# Bottleneck likelihood derivatives for global epistasis models
This Python Jupyter notebook tests the calculation of the bottleneck likelihood derivatives for the global epistasis models.
Note that it isn't actually really testing code--instead, it's just code that verifies that the analytical derivatives are calculated correctly.

Import Python modules:

In [1]:
import math

import numpy

import scipy.optimize
import scipy.special

Choose some values for the "measured" parameters:

In [2]:
f_v_pre = numpy.array([0.2, 0.4, 0.4, 0.1])
f_v_post = numpy.array([0.25, 0.35, 0.35, 0.05])

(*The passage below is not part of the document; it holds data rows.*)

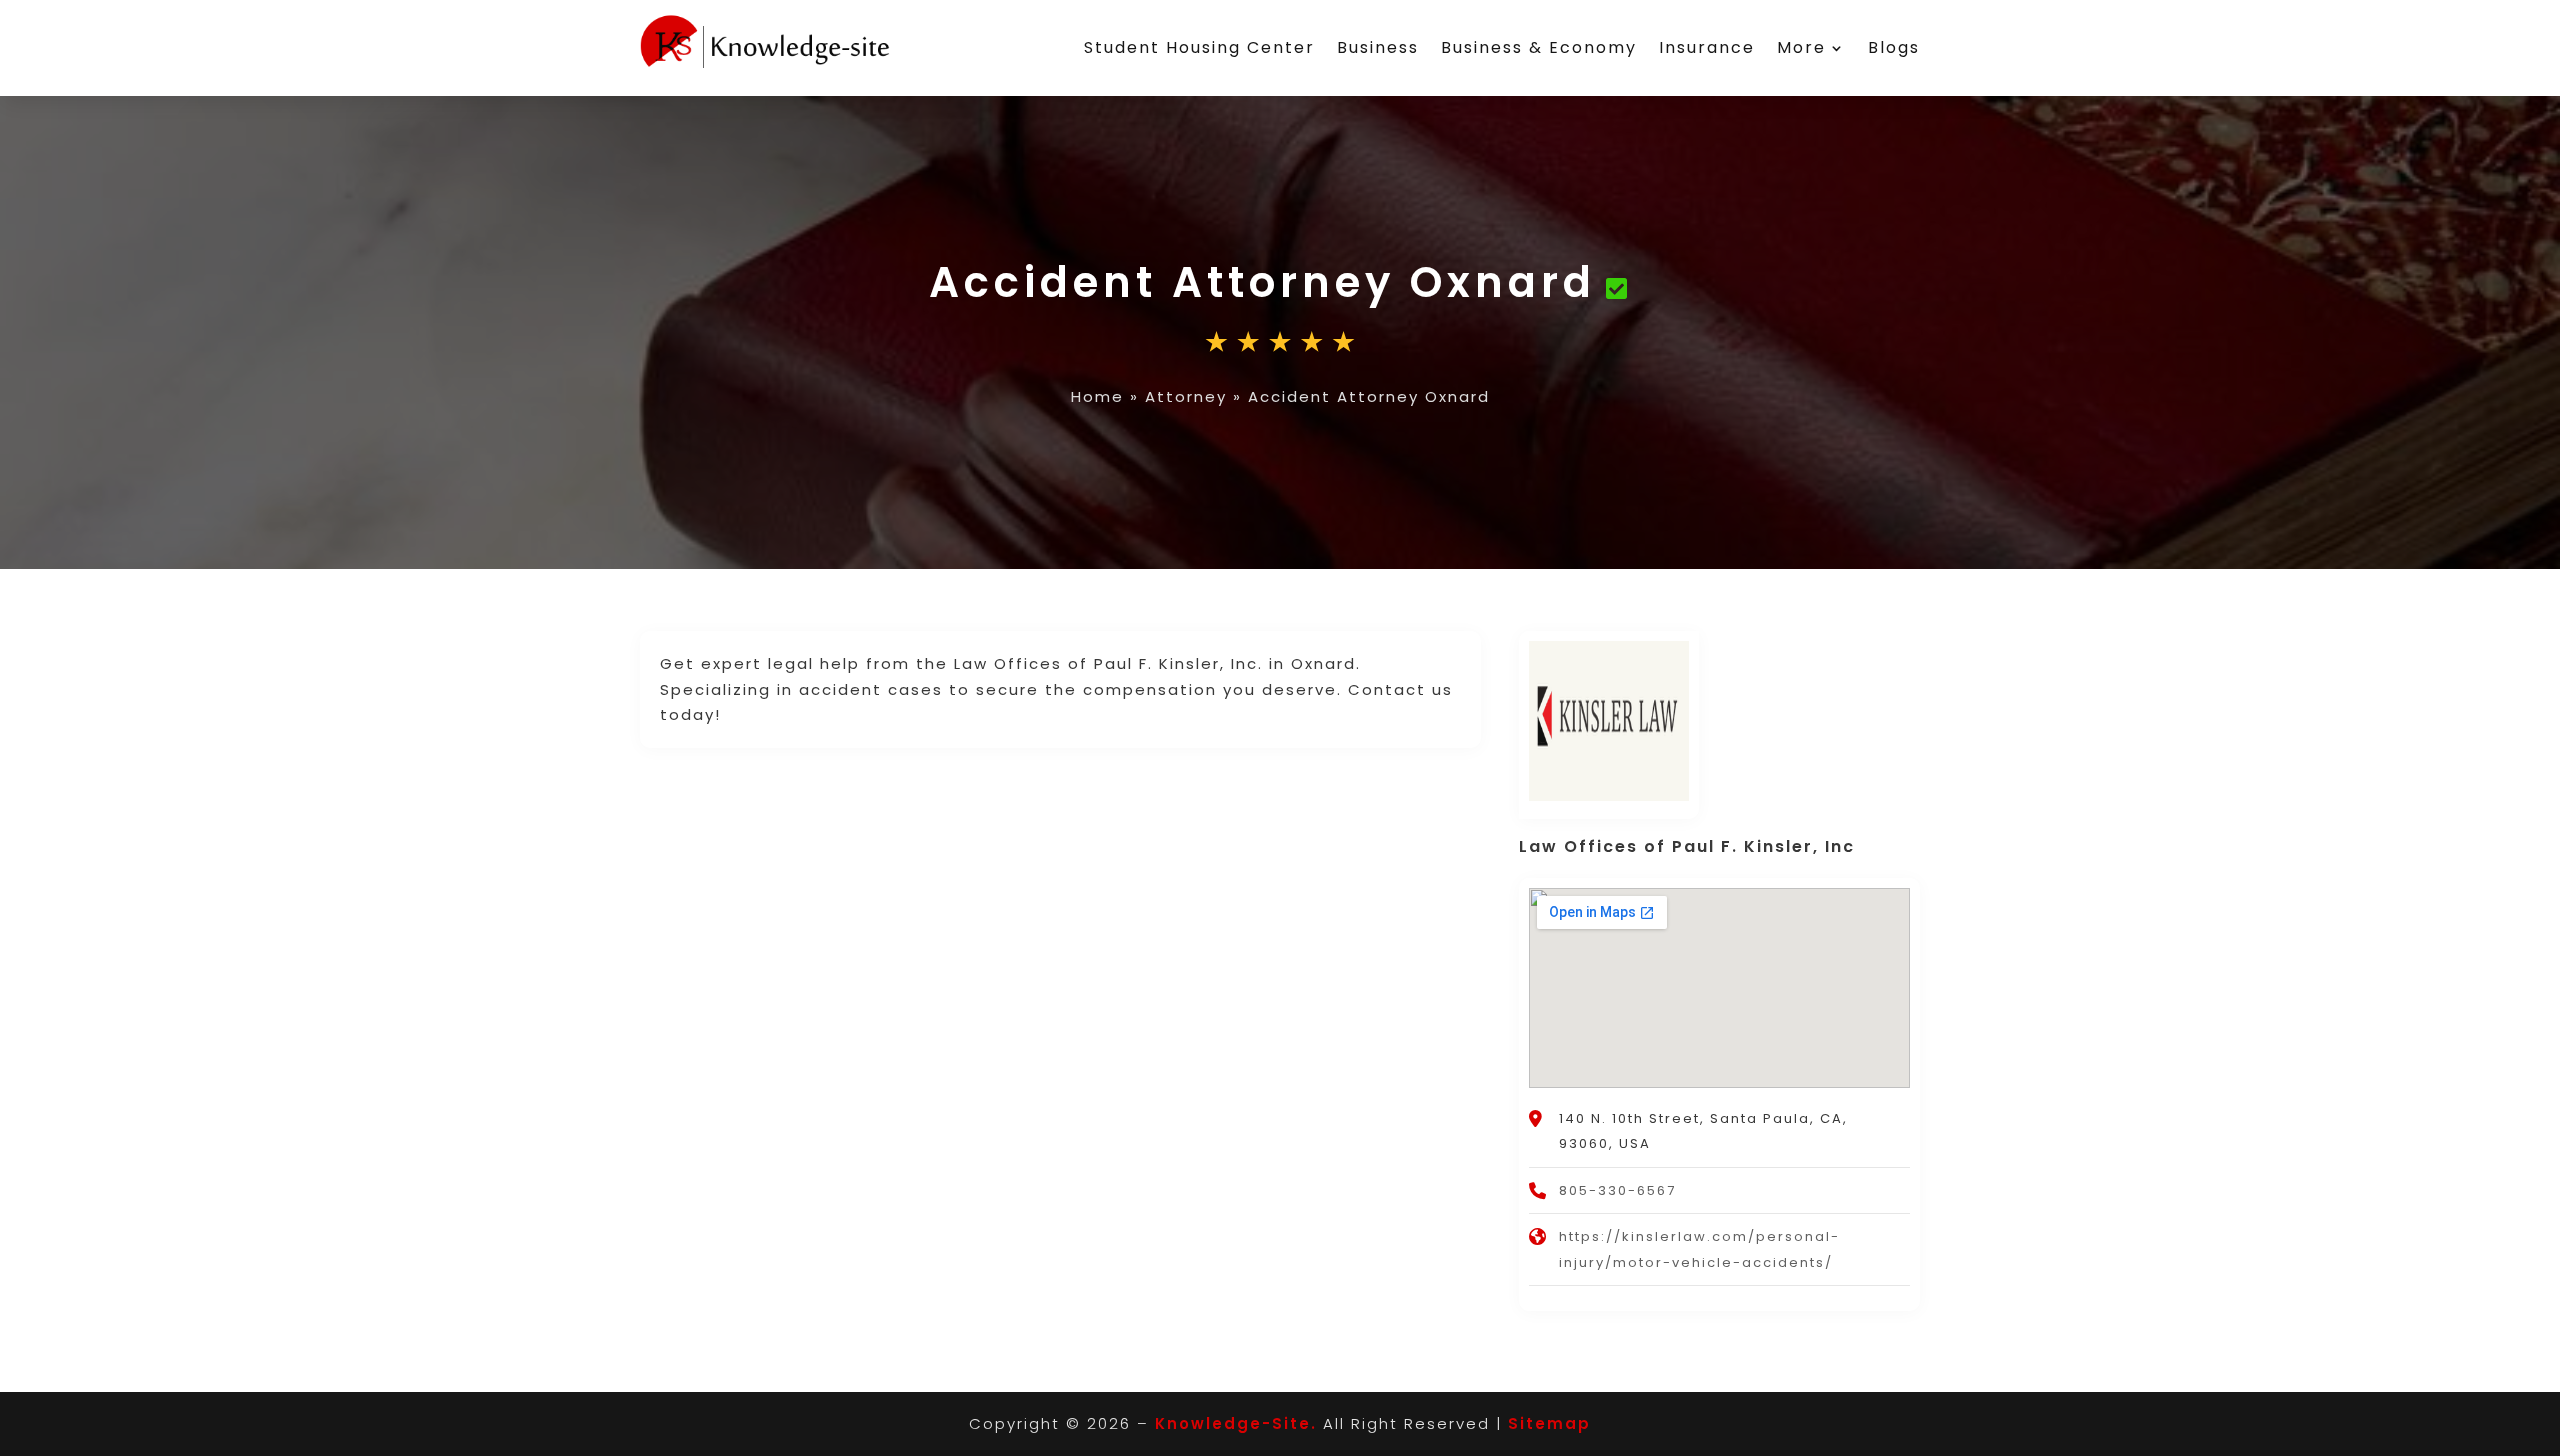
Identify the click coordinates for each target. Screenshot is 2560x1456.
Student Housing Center (1199, 47)
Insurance (1707, 47)
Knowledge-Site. (1236, 1423)
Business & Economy (1539, 47)
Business (1378, 47)
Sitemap (1549, 1423)
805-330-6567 (1617, 1190)
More (1801, 47)
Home (1097, 396)
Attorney (1186, 396)
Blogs (1894, 47)
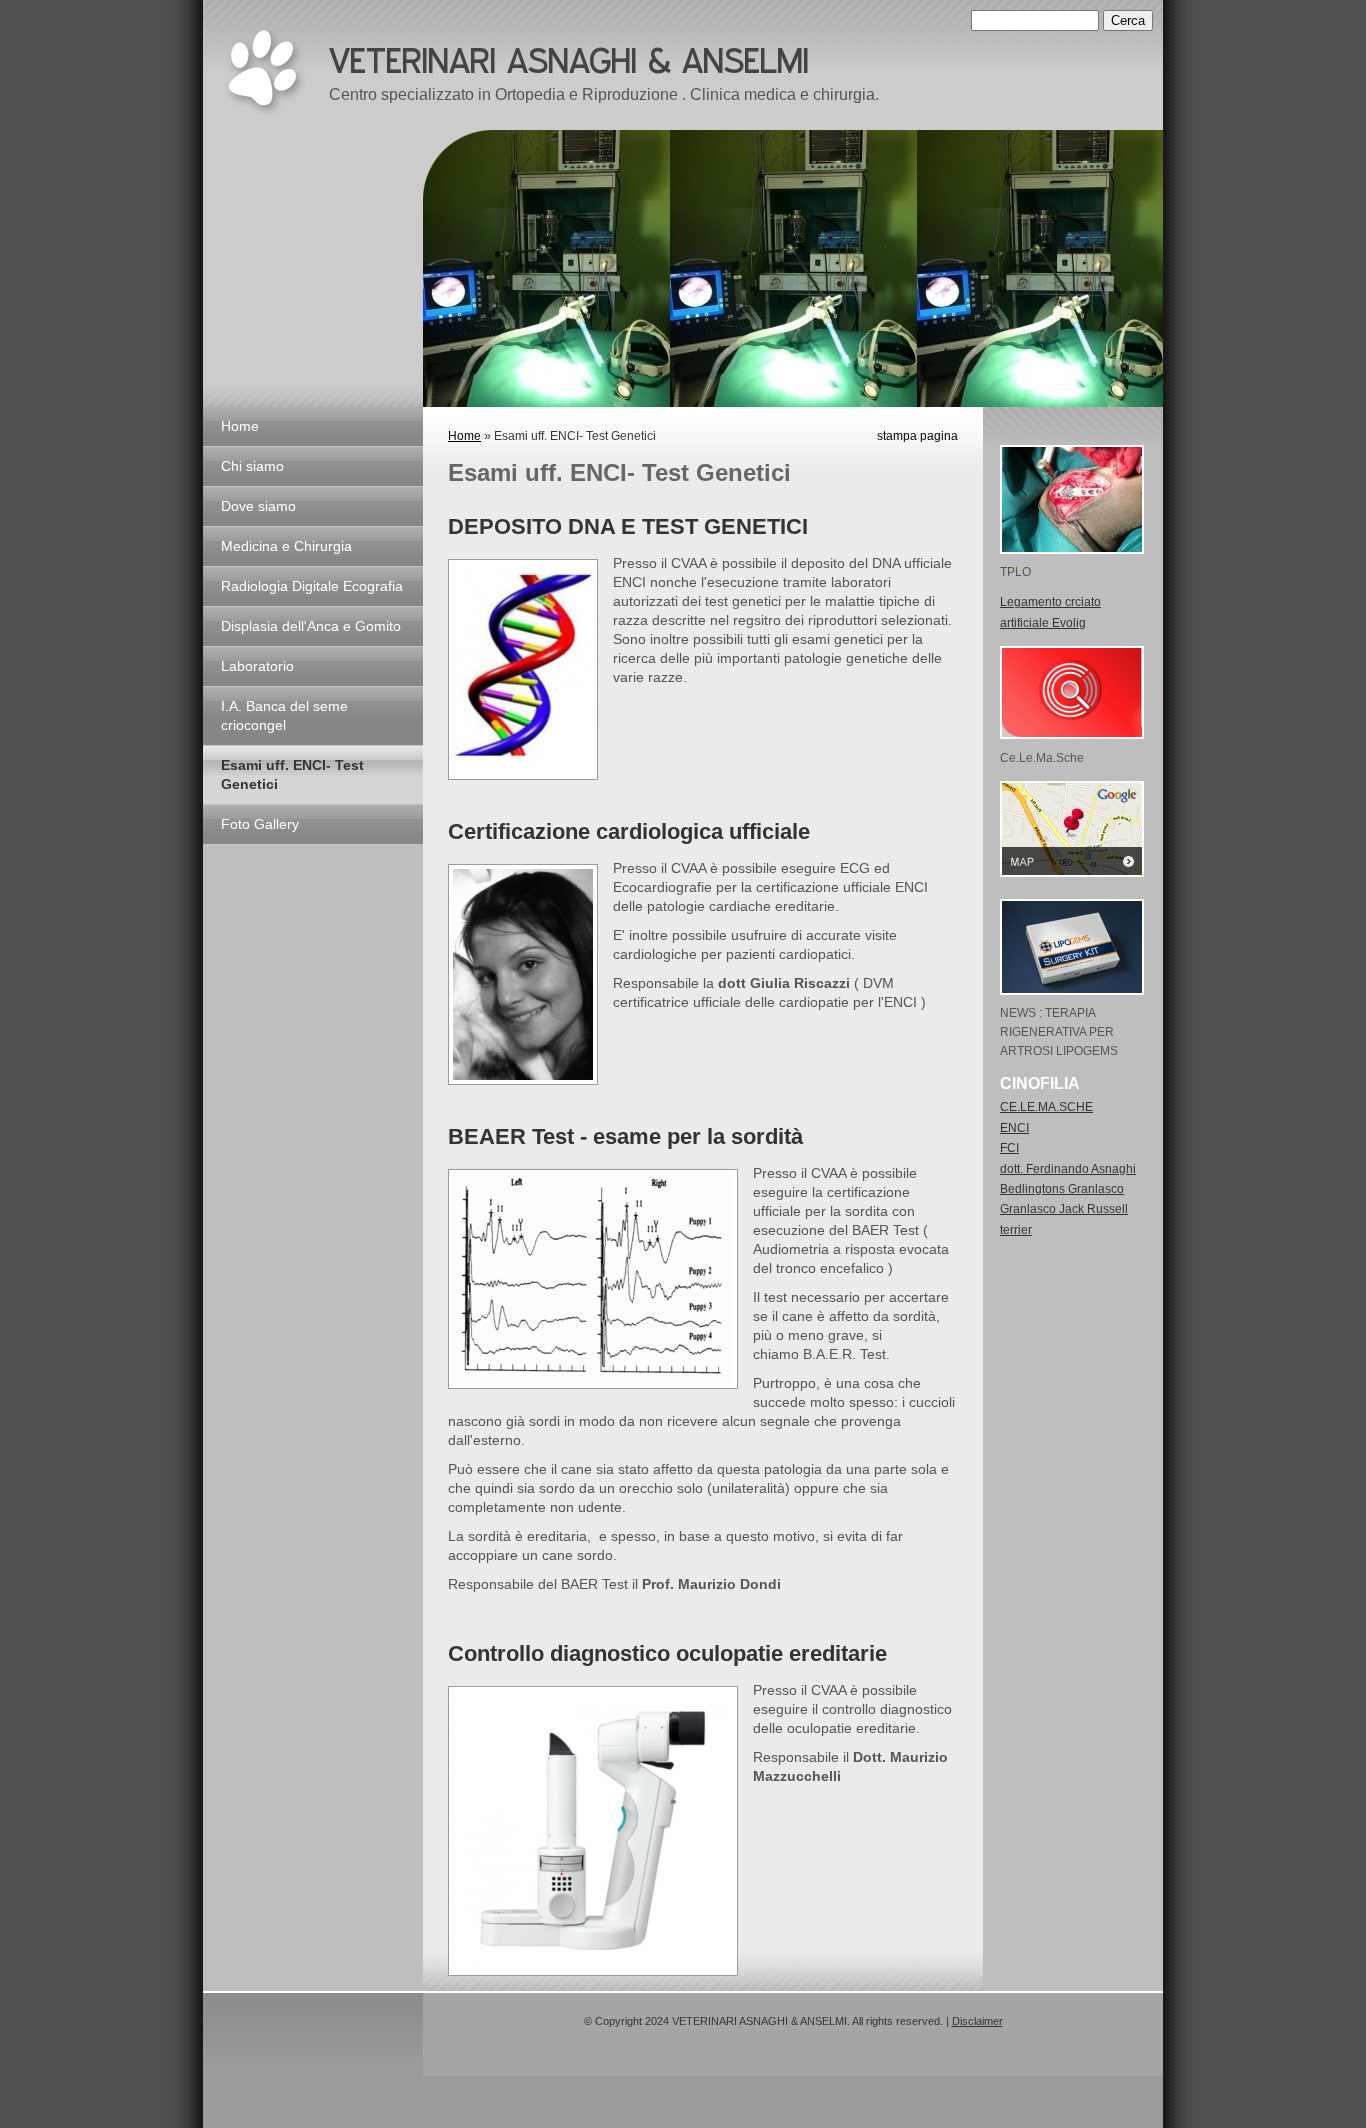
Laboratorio (257, 666)
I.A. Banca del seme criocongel (284, 715)
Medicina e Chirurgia (286, 546)
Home (240, 426)
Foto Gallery (260, 824)
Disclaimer (977, 2021)
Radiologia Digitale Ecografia (312, 586)
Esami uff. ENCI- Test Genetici (292, 774)
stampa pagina (917, 436)
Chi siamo (252, 466)
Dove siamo (258, 506)
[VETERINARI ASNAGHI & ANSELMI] (264, 72)
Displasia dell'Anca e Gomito (311, 626)
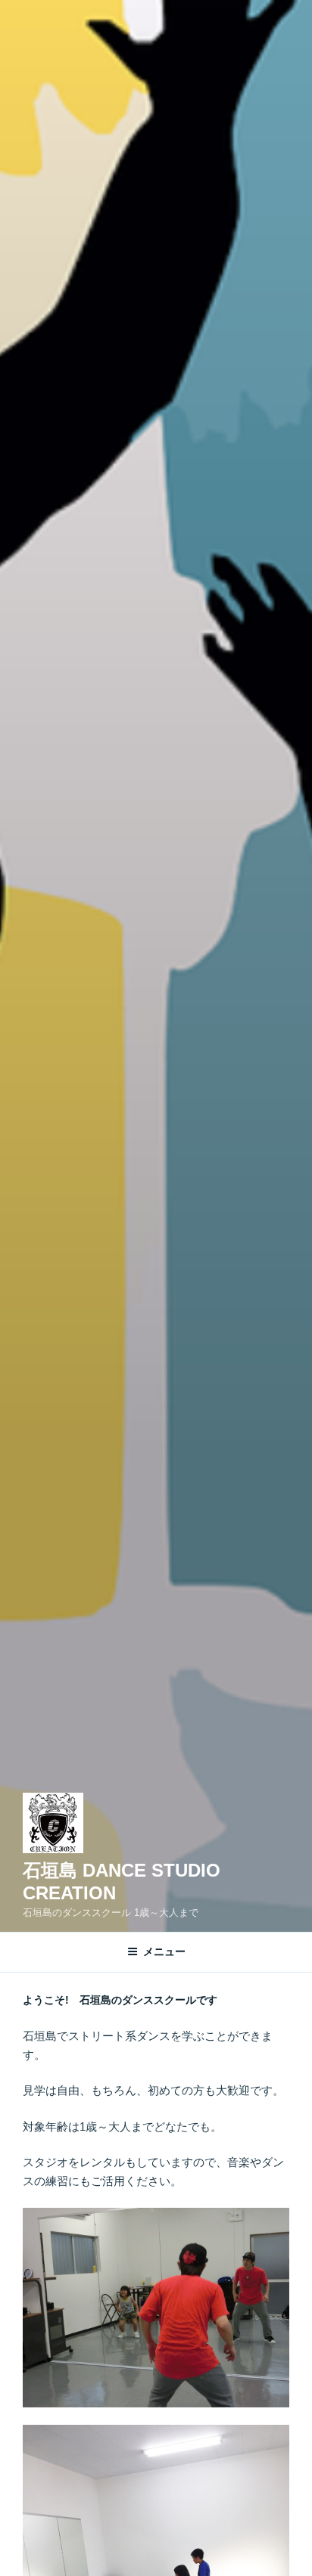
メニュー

Set a few values for the bottleneck and observed phenotypes:

In [3]:
N_bottles = [10, 100, 1000]

# one value of observed phenotype is real (ML) value
real_p_v = numpy.log(f_v_post / f_v_pre) / numpy.log(
    2
)  # - numpy.log(0.35 / 0.4) / numpy.log(2)
p_vs = [numpy.array([-2, -1, 0.1, 2]), real_p_v]

Function to compute $n_v^{\rm{bottle}}$:

In [4]:
def n_v_bottle_func(N_bottle, p_v):
    return (f_v_post * N_bottle * (f_v_pre * 2 ** p_v).sum()) / (2 ** p_v)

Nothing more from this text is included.